== GOAL OF THE EXERCISE ==
Return the material below word for word, omitting the pictures.

== Entries on target coordinates ==
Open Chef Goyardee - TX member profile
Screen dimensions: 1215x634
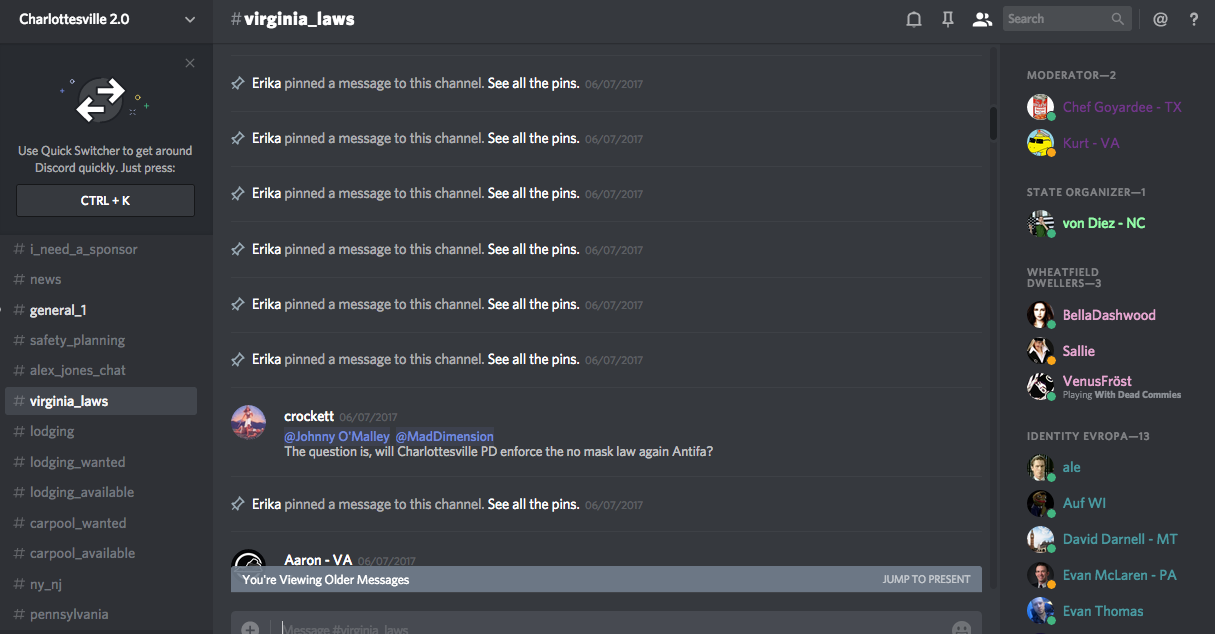(1121, 107)
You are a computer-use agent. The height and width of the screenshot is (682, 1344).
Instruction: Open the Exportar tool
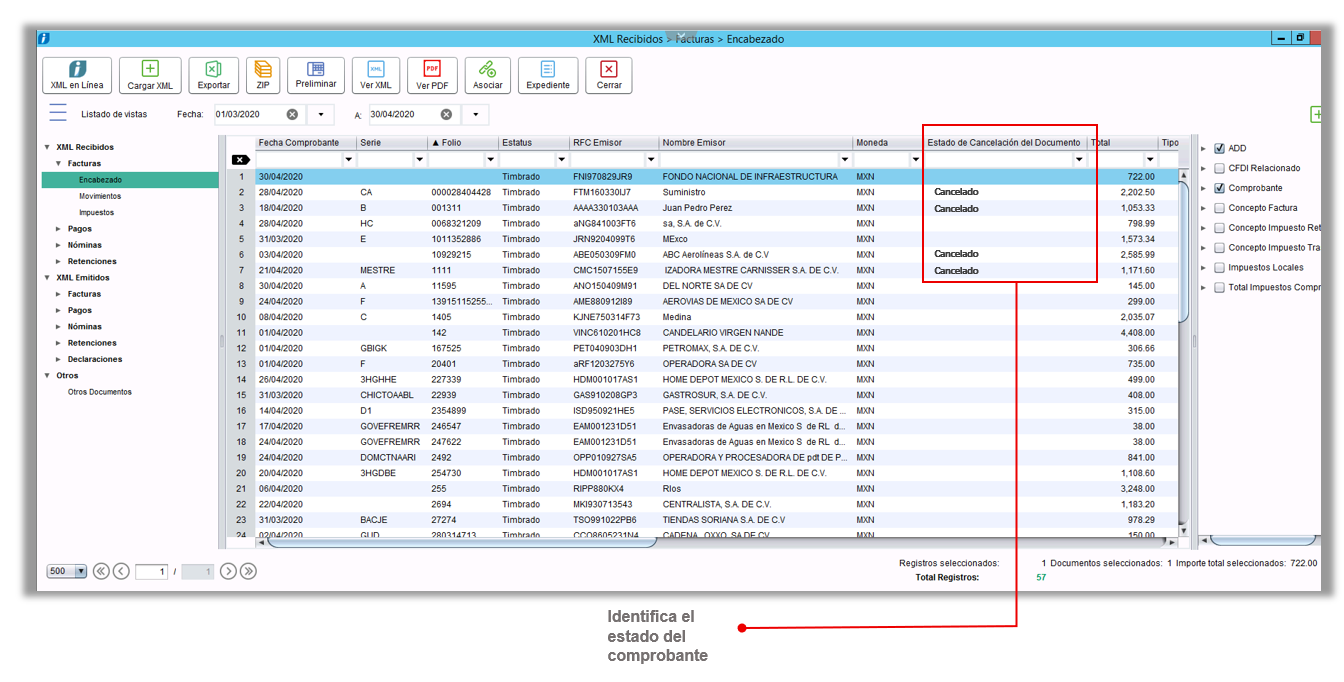(x=213, y=74)
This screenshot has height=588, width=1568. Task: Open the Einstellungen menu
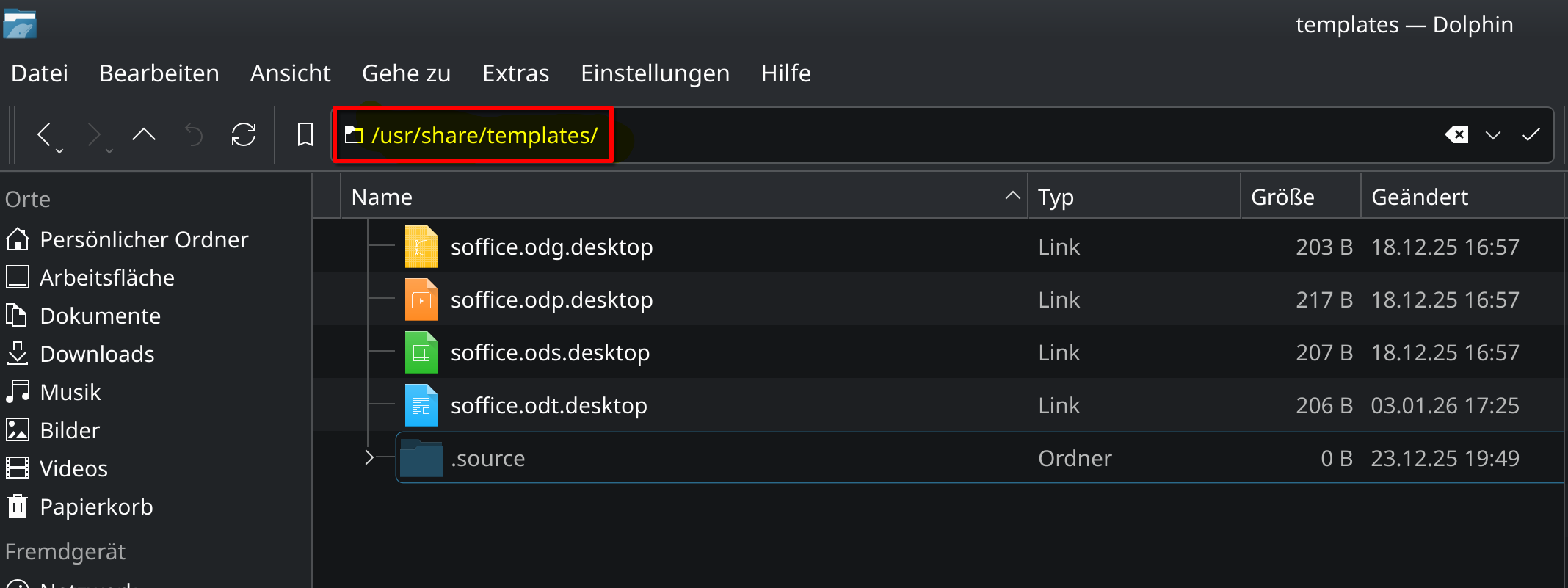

== ANSWER FOR THE TASK ==
Open Chef Goyardee - TX member profile
Screen dimensions: 1215x634
(1121, 107)
You are a computer-use agent. The height and width of the screenshot is (682, 1344).
Instruction: Open the Exportar tool
(x=213, y=74)
This screenshot has height=588, width=1568. Task: Open the Einstellungen menu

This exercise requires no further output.